Le caractère illégal et obscur des « Bitcoins » attire les blanchisseurs d’argent mais constitue simultanément un frein au blanchissement de capitaux à grande échelle. Dès lors, les « Bitcoins » peuvent être utilisés pour faire circuler les fonds (deuxième stade du blanchiment), mais pour pouvoir les réinvestir dans l’économie légale (troisième stade du blanchiment), ils doivent à nouveau être convertis de monnaie virtuelle en monnaie réelle. La transformation de montants élevés en « bitcoins » et leur apport dans le système financier légal devrait, à cause de la réputation douteuse du système de paiement en ligne, donner lieu à une prudence accrue. Pour l’instant, il n’y a pas d’indications que le système de commerce par internet  par le biais de « bitcoins » ou qu’un autre système de paiement en ligne soit utilisé à grande échelle pour blanchir des capitaux. 

L’un des défis les plus importants est le fait que ces systèmes dépassent les frontières nationales, et qu’il est difficile de déterminer où le système est localisé (et de quelle juridiction il relève). C’est pourquoi il est essentiel de travailler au niveau international, pas uniquement au niveau de l’Union européenne mais aussi avec des pays tels que la Chine et les États-Unis, où ces systèmes sont en expansion rapide. 

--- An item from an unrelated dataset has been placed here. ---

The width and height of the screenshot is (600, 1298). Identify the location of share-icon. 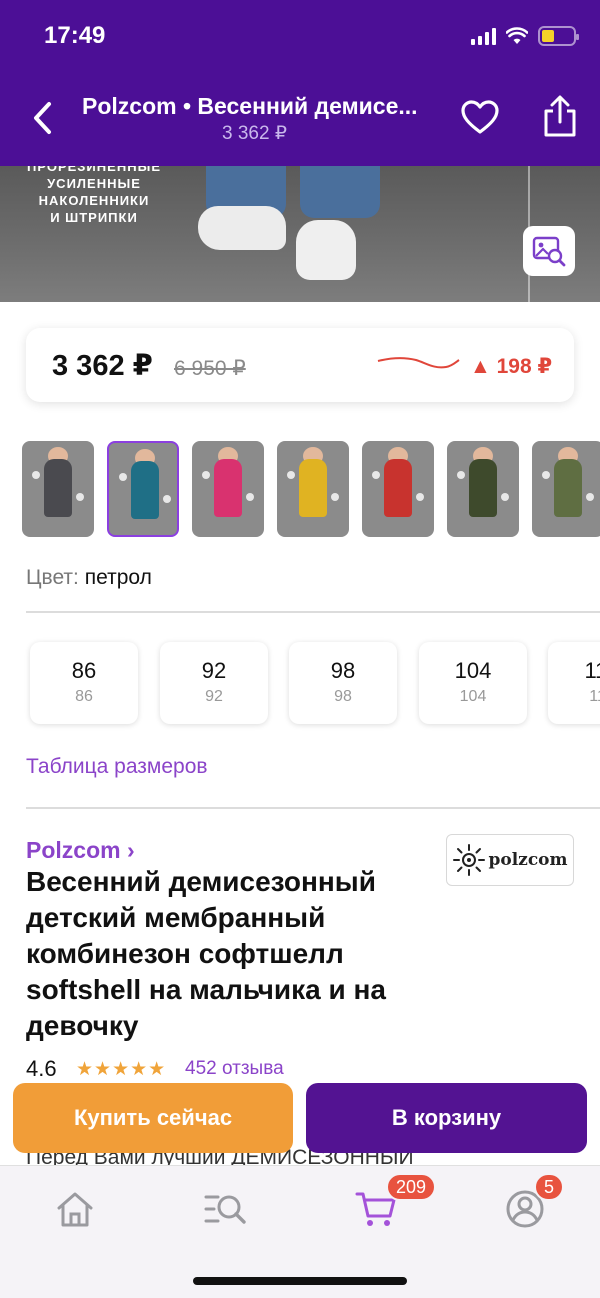
(560, 116).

La CTFI continuera à suivre de près l’évolution des nouveaux moyens de paiement et des systèmes de paiement par internet et elle est activement impliquée dans les différentes initiatives internationales relatives à ce sujet, entre autres auprès du GAFI. La Banque nationale de Belgique a pour objectif de suivre les évolutions dans ce domaine, notamment par l’échange d’informations avec la Banque centrale européenne et les autres banques centrales de l’Eurosystème. La Banque nationale de Belgique pense qu’actuellement, ce type de système ne constitue pas de risque grave pour ce qui concerne la stabilité des prix et qu’il ne compromettra pas la stabilité financière. 

Des projets sont élaborés au niveau européen pour aborder cette problématique lors de la prochaine réunion du comité de paiement, organisée par la Commission européenne.